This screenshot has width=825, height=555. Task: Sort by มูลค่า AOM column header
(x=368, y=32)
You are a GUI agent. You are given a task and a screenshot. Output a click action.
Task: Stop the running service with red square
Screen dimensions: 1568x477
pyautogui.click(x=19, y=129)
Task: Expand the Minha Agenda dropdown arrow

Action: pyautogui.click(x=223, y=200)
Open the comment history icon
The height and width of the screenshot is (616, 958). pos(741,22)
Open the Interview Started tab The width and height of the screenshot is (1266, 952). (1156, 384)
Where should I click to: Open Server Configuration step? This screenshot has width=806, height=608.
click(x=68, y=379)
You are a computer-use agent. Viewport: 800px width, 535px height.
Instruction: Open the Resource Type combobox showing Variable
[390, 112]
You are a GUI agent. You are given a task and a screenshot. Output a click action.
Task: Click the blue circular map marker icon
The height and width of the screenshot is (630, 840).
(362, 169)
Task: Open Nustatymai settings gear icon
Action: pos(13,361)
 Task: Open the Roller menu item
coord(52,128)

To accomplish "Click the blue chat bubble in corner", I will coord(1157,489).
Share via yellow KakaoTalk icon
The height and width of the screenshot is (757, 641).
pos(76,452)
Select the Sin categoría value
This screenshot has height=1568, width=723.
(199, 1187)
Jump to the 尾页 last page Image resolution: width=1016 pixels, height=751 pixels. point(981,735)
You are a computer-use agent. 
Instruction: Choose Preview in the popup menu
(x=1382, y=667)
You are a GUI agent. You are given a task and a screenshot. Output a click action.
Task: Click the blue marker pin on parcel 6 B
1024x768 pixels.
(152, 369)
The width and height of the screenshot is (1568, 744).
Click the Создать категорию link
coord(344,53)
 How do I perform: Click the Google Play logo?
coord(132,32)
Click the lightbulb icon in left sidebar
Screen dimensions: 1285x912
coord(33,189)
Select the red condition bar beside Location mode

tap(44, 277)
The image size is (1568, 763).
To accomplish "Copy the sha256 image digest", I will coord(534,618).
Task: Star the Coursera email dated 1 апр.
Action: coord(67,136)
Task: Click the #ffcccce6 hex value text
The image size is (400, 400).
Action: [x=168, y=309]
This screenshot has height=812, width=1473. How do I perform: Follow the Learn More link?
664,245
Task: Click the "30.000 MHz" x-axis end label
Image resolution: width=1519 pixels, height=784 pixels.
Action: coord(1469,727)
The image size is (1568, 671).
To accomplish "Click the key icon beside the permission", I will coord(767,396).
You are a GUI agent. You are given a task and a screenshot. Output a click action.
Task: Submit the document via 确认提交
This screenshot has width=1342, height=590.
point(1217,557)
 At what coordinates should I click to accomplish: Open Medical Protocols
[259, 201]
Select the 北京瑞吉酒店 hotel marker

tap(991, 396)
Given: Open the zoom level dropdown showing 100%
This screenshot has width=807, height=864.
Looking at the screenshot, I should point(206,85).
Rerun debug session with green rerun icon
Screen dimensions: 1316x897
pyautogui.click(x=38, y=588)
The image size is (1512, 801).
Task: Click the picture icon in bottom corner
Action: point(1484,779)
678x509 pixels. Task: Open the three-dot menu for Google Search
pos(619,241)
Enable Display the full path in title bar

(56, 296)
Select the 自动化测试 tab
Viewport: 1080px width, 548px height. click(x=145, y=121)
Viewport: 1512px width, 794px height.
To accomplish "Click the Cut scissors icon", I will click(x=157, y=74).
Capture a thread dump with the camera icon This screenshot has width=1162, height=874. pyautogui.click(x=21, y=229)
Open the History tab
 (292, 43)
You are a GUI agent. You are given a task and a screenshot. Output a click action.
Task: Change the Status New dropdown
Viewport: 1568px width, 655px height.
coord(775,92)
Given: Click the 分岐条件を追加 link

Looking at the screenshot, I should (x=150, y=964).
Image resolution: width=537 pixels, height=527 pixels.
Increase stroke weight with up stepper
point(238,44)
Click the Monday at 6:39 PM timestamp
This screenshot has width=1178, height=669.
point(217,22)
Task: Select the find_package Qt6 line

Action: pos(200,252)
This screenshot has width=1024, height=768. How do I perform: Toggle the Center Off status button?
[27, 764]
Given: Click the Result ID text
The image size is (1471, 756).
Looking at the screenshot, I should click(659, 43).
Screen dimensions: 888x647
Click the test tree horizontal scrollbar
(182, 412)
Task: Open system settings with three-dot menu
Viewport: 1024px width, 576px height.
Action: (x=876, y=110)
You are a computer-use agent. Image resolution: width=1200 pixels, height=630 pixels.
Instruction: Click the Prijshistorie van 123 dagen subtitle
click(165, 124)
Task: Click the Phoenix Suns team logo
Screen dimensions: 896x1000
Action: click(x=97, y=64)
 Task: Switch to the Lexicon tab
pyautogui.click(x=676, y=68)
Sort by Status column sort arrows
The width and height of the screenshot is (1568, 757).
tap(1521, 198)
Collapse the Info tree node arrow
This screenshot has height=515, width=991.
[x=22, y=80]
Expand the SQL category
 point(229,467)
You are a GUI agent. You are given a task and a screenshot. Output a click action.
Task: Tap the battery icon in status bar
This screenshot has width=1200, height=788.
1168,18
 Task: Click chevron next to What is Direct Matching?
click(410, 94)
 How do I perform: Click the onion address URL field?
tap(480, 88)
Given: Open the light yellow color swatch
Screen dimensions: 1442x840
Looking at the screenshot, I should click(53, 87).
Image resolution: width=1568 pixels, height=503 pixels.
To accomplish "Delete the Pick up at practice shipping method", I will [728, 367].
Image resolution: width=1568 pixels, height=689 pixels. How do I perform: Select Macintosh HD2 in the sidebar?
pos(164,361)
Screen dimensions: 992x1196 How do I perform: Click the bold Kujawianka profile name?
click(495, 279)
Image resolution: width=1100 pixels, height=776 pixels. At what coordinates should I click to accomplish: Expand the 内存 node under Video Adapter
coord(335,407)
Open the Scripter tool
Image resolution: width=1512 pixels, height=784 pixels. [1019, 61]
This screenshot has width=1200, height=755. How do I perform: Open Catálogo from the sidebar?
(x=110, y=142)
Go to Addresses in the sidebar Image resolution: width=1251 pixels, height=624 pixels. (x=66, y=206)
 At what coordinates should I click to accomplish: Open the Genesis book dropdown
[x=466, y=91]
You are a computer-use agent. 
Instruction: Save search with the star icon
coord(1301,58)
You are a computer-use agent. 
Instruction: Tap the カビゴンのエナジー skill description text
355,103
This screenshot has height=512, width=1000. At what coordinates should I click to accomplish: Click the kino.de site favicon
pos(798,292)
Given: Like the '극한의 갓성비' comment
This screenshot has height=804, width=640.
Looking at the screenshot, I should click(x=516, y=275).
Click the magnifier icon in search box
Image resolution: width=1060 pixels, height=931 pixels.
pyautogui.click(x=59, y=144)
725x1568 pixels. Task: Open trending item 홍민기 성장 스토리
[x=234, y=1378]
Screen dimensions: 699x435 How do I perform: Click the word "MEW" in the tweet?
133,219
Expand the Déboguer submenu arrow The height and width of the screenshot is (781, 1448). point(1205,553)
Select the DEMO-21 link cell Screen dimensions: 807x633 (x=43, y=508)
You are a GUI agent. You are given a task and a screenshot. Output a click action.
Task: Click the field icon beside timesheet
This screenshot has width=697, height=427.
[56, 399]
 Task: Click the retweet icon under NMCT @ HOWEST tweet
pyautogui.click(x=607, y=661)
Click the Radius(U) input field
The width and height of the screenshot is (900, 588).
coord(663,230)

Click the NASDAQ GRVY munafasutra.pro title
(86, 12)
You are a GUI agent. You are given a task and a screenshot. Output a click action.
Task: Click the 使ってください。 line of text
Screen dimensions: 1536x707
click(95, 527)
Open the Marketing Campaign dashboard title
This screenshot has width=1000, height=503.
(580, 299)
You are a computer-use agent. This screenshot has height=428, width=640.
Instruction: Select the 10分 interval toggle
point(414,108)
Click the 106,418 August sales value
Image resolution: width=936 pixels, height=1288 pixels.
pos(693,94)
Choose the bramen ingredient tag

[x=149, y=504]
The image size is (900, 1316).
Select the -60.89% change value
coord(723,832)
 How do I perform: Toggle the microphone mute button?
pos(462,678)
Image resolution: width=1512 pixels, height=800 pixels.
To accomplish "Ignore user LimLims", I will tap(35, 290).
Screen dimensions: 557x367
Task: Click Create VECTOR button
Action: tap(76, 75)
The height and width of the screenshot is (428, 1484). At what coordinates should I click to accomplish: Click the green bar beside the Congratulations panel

→ TASK TO COMPLETE
Go to the line in the material above that contains "Click the Monday at 6:39 PM timestamp" and copy exactly from there through the line that contains "Task: Click the Phoenix Suns team logo", stopping after it.

→ RESPONSE TO THIS TASK
Click the Monday at 6:39 PM timestamp
This screenshot has width=1178, height=669.
point(217,22)
Task: Select the find_package Qt6 line

Action: pos(200,252)
This screenshot has width=1024, height=768. How do I perform: Toggle the Center Off status button?
[27, 764]
Given: Click the Result ID text
The image size is (1471, 756).
Looking at the screenshot, I should click(659, 43).
Screen dimensions: 888x647
Click the test tree horizontal scrollbar
(182, 412)
Task: Open system settings with three-dot menu
Viewport: 1024px width, 576px height.
Action: (x=876, y=110)
You are a computer-use agent. Image resolution: width=1200 pixels, height=630 pixels.
Instruction: Click the Prijshistorie van 123 dagen subtitle
click(165, 124)
Task: Click the Phoenix Suns team logo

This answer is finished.